As European yacht builders wooed potential buyers at the Cannes boat show this month, the conversation repeatedly turned to the market opportunities emerging among the growing band of affluent Chinese — people like Lan Lu-Chen, a young businessman eyeing the merchandise bobbing at the quay side.
'Yachts are in fashion in China at the moment,' Mr. Lan said. 'Although the market is very small, there are many rich people. They want a boat to play with, to entertain their friends on — and maybe to plan business.'
The market may be in its early stages, but the hunger for status-enhancing symbols among China’s new tycoons is a welcome novelty for luxury boat builders, who have been navigating difficult conditions in their traditional European and U.S. markets in recent years.

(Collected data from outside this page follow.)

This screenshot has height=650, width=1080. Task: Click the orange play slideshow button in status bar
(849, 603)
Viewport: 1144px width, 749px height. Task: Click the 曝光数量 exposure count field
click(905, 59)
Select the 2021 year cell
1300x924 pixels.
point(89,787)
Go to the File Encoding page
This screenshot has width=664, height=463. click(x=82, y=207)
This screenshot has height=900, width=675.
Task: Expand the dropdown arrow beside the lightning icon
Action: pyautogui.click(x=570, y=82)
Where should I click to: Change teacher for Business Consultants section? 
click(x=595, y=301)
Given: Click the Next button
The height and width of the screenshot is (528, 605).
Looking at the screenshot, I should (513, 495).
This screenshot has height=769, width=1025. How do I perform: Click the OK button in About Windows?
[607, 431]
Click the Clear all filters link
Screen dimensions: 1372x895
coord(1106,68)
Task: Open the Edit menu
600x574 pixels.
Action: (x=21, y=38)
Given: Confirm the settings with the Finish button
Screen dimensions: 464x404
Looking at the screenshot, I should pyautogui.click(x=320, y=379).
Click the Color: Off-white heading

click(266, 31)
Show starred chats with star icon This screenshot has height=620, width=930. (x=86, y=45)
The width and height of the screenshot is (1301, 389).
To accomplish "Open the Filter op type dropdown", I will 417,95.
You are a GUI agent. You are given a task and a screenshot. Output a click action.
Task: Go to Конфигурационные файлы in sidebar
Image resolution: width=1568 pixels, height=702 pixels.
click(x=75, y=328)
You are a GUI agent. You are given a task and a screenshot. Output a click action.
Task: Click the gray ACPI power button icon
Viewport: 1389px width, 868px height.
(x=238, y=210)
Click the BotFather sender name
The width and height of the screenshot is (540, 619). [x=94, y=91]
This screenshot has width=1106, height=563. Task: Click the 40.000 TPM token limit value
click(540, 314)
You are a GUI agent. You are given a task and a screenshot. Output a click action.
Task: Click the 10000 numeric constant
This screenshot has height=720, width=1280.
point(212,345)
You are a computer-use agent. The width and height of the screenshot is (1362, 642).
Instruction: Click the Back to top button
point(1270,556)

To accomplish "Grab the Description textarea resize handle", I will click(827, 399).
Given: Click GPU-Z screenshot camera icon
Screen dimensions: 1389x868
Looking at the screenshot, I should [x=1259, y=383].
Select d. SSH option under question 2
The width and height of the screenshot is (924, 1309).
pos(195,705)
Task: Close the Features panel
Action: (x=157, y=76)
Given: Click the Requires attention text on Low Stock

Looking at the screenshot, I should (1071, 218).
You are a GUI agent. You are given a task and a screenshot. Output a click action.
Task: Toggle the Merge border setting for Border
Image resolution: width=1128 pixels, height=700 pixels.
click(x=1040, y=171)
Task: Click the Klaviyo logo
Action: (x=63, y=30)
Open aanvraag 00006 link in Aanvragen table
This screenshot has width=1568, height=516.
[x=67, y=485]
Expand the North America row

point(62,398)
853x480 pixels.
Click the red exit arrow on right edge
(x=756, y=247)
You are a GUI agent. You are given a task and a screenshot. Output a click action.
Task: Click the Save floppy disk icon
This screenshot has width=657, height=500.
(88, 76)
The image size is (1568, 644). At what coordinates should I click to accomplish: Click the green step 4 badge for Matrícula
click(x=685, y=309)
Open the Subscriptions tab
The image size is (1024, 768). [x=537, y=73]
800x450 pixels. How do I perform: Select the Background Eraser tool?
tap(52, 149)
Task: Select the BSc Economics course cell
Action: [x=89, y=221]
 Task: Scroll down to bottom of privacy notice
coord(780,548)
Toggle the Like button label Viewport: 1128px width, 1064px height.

The British motor yacht builder Sunseeker, said its Sunseeker China unit sold four yachts, worth a combined $15.9 million, at the Hainan Rendez-Vous boat show in April.
But convincing the Chinese to buy a luxury brand, whether it’s a car, jet or boat, is one thing: turning them into seafaring enthusiasts is another. Not all boat builders are convinced that it can easily be done. 'I don’t believe too much in China at the moment,' said Luca Boldrini, a brand manager at CRN, a shipyard owned by the Ferretti Group, of Italy.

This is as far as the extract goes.